To investigate catechol-O-methyltransferase Val158Met gene polymorphism in MDMA use disorder (MUD) by comparing genotype distributions between MUD patients and healthy controls considering clinical parameters.

METHODS

Eighty-two MUD patients' were consecutively admitted to the outpatient psychiatry clinic in May 2019-January 2020, and 95 healthy volunteers were included in the case-control study. We used the polymerase chain reaction (PCR) and restriction fragment length polymorphism (RFLP) to determine Val158Met polymorphism.

RESULTS

The Val158Met genotype distribution and allele frequencies of the MUD patient group were significantly different from the healthy control group.
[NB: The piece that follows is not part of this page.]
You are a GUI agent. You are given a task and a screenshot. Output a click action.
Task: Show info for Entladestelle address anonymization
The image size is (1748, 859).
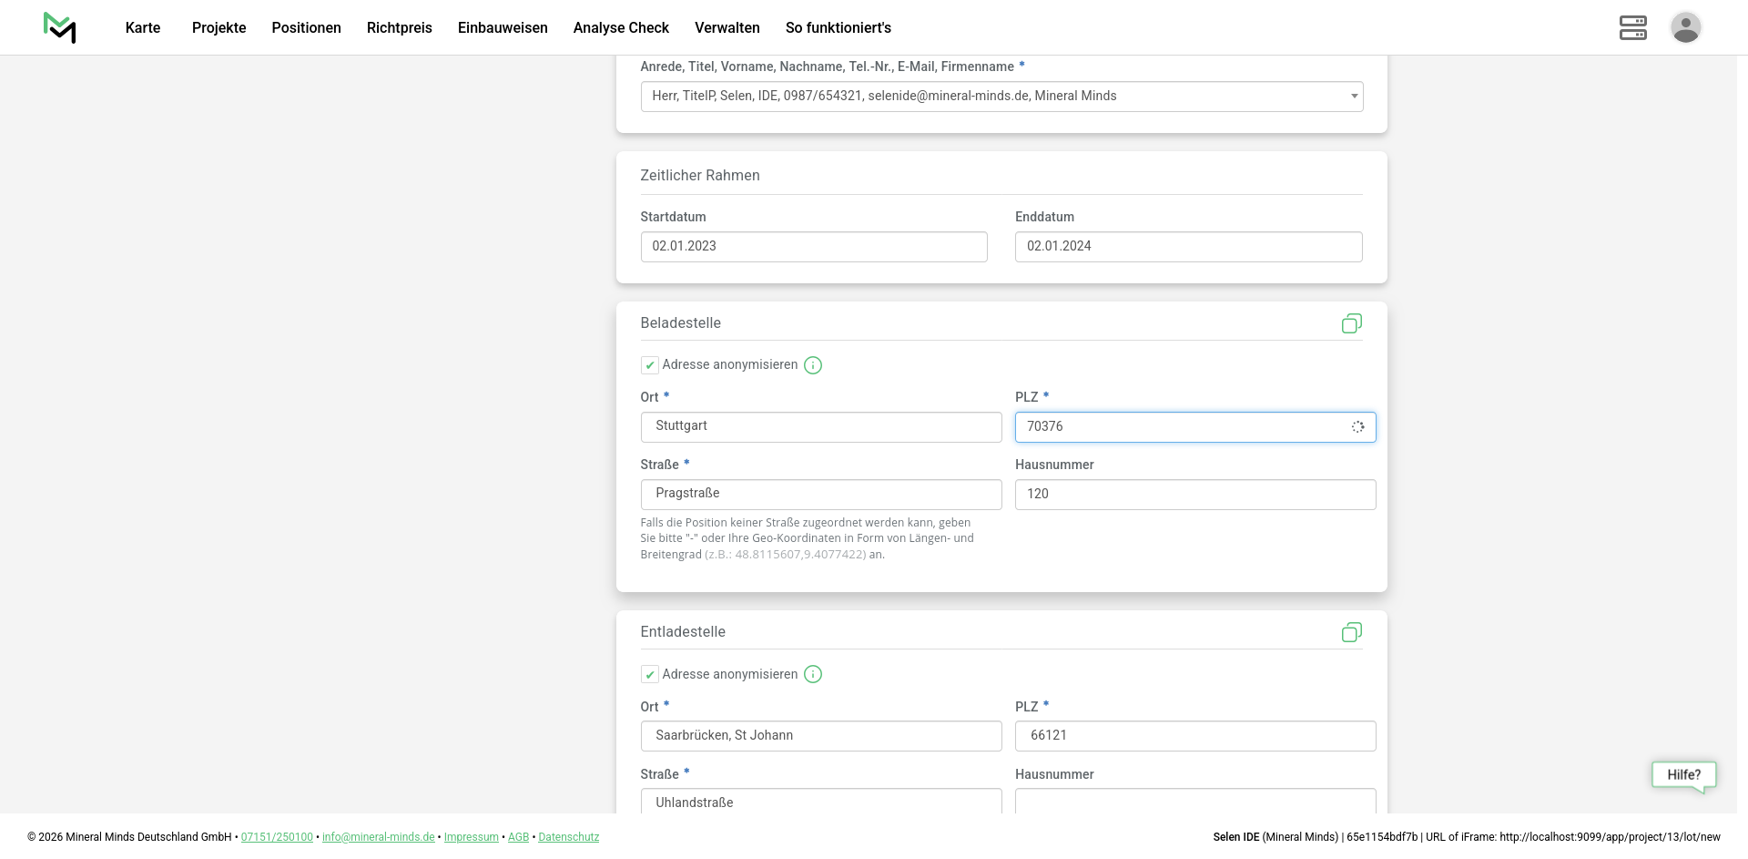pyautogui.click(x=813, y=674)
The Met/Met genotype (OR: 2.692; 95% Cl: 1.272-5.698; =0.008) and Met allele frequencies (OR: 1.716; 95% Cl: 1.118-2.633; =0.013) were significantly higher in the control group than in MUD patients. When the Val158Met genotype and allele frequency distributions were compared between 2 groups according to the psychotic symptoms in the MUD patient group, the Val158Met genotype distributions were significantly different between the groups of patients. The percentage of patients with the Val/Val genotype was significantly lower in MUD patients with a psychotic symptom than the MUD patients without a psychotic symptom (OR: 2.625; 95% Cl: 1.069-6.446; =0.033).

CONCLUSION

The Val158Met gene polymorphism was found to be related to the MUD-diagnosed Turkish patients and MDMA-induced psychotic symptoms.